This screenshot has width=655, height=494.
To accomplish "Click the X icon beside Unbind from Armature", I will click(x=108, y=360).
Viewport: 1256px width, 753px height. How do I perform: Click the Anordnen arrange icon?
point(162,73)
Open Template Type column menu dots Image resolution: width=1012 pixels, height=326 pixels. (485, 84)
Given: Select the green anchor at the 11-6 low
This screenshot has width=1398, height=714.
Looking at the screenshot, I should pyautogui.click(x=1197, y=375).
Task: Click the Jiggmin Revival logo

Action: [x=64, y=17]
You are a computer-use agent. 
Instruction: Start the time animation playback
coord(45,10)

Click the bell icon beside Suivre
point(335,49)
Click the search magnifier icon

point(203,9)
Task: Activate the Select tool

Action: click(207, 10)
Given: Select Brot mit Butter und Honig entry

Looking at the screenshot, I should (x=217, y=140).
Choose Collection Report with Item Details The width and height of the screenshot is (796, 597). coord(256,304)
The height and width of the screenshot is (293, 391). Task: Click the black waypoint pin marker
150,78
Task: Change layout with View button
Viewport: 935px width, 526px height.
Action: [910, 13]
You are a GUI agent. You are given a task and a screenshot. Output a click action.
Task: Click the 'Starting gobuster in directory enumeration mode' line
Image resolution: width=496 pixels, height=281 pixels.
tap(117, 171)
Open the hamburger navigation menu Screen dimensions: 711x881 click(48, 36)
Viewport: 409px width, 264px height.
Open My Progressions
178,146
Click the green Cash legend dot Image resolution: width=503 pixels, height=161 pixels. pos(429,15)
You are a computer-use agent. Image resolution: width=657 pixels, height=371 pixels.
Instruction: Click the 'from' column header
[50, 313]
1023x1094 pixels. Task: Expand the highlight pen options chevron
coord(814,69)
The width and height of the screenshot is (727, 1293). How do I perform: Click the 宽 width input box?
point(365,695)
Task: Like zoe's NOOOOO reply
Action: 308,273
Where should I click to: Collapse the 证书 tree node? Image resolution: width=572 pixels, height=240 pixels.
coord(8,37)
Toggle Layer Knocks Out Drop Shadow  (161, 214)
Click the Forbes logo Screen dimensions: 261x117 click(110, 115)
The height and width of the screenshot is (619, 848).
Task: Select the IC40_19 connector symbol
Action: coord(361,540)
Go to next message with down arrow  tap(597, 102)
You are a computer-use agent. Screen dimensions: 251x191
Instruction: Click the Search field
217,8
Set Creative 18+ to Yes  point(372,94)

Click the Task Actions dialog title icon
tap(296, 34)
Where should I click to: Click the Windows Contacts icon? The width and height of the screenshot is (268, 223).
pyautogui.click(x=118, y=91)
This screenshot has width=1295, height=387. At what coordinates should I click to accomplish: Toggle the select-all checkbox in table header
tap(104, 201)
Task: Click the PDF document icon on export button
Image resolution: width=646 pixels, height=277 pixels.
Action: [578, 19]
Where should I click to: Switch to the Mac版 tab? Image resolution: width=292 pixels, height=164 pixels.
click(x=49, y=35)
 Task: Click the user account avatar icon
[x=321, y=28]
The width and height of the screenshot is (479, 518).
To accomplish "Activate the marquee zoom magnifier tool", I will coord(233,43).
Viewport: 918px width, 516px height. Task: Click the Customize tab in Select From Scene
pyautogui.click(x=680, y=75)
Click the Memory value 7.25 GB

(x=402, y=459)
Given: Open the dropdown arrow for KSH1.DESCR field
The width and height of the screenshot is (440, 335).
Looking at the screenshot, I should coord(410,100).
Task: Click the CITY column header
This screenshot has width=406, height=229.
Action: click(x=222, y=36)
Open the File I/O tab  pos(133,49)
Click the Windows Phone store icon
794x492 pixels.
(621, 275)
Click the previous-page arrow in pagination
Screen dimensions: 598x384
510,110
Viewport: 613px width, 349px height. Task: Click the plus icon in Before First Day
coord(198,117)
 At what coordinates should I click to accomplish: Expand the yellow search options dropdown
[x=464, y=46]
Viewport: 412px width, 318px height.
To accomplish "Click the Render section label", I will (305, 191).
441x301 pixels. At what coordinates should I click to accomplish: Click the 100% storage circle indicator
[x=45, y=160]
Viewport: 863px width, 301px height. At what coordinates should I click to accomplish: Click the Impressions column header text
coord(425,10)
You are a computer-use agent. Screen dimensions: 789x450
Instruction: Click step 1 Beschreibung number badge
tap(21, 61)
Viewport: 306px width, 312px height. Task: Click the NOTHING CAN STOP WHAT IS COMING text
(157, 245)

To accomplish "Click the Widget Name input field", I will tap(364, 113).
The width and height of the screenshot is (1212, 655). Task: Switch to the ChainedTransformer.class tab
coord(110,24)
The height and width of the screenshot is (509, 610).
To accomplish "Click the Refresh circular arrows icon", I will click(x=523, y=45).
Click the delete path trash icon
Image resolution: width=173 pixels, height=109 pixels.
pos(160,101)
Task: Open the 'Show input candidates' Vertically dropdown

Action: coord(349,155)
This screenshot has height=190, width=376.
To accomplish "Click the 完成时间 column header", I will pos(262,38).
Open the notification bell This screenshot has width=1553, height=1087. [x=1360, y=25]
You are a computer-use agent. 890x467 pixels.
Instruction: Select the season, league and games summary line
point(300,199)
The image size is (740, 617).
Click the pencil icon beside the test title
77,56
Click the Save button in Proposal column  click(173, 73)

++++

Nothing but the lines above from the one containing "Where should I click to: Collapse" through the one containing "Toggle Layer Knocks" should appear in the answer, each repeated exactly.

_Answer box:_
Where should I click to: Collapse the 证书 tree node? Image resolution: width=572 pixels, height=240 pixels.
coord(8,37)
Toggle Layer Knocks Out Drop Shadow  (161, 214)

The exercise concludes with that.